## [Requirements]
Set down the entries below word for word, from the line containing "Click the Pequot" through the line containing "The width and height of the screenshot is (513, 666).", both lines included.

Dataset excerpt
────────────────────────────────────────

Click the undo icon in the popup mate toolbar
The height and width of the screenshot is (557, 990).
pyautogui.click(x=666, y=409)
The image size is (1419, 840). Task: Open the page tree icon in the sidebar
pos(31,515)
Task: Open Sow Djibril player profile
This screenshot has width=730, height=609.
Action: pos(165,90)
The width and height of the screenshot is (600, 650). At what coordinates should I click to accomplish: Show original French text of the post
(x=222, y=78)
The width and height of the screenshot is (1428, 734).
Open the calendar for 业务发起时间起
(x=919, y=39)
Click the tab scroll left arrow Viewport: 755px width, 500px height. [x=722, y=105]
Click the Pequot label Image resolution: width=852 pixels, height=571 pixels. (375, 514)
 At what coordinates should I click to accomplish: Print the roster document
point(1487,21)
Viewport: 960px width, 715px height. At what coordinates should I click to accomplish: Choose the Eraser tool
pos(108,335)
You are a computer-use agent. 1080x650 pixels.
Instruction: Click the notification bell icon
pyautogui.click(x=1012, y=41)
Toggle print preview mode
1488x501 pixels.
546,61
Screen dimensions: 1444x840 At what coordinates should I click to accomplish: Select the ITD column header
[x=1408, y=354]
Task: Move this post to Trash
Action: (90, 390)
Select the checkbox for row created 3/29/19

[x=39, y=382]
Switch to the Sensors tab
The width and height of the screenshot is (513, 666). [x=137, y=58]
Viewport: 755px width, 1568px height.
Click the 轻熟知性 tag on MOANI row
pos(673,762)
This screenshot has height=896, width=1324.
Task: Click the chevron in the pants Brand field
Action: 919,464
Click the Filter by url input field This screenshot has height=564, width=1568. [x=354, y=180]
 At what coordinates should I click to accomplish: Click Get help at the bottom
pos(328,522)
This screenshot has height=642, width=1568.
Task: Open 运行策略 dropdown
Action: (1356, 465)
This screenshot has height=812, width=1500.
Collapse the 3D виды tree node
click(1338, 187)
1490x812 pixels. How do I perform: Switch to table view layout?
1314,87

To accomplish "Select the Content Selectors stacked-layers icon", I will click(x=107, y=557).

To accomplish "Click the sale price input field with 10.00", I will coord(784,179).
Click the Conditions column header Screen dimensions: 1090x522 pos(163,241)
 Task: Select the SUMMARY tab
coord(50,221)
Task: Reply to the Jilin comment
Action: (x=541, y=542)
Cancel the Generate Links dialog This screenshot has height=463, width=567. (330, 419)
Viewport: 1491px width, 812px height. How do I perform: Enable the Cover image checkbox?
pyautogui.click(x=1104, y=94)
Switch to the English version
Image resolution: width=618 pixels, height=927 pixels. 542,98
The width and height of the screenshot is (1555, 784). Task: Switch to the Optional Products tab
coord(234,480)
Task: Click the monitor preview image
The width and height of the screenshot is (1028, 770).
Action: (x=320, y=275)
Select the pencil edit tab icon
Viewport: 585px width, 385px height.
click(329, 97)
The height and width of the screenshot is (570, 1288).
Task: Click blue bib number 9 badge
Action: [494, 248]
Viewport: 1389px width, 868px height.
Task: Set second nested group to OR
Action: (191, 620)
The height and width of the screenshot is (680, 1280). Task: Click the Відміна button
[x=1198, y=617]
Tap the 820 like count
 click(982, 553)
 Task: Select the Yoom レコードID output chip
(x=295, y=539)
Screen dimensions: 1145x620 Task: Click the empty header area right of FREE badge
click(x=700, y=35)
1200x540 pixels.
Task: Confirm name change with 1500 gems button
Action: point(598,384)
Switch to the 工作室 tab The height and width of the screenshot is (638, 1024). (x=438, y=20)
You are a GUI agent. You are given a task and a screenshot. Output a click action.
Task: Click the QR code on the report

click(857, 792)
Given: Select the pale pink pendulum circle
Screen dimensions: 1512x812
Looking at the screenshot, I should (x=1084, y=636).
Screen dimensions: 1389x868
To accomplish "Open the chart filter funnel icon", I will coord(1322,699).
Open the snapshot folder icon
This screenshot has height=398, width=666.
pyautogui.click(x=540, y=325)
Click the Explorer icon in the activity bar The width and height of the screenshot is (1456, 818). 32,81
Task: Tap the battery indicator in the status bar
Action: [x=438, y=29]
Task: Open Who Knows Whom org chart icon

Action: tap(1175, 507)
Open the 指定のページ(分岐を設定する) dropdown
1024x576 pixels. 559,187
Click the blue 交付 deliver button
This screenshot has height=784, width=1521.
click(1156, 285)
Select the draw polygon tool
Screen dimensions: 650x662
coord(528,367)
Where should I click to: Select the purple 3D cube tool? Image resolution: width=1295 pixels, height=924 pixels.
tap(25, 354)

────────────────────────────────────────

## [Solution to this problem]
Click the Pequot label Image resolution: width=852 pixels, height=571 pixels. (375, 514)
 At what coordinates should I click to accomplish: Print the roster document
point(1487,21)
Viewport: 960px width, 715px height. At what coordinates should I click to accomplish: Choose the Eraser tool
pos(108,335)
You are a computer-use agent. 1080x650 pixels.
Instruction: Click the notification bell icon
pyautogui.click(x=1012, y=41)
Toggle print preview mode
1488x501 pixels.
546,61
Screen dimensions: 1444x840 At what coordinates should I click to accomplish: Select the ITD column header
[x=1408, y=354]
Task: Move this post to Trash
Action: (90, 390)
Select the checkbox for row created 3/29/19

[x=39, y=382]
Switch to the Sensors tab
The width and height of the screenshot is (513, 666). [x=137, y=58]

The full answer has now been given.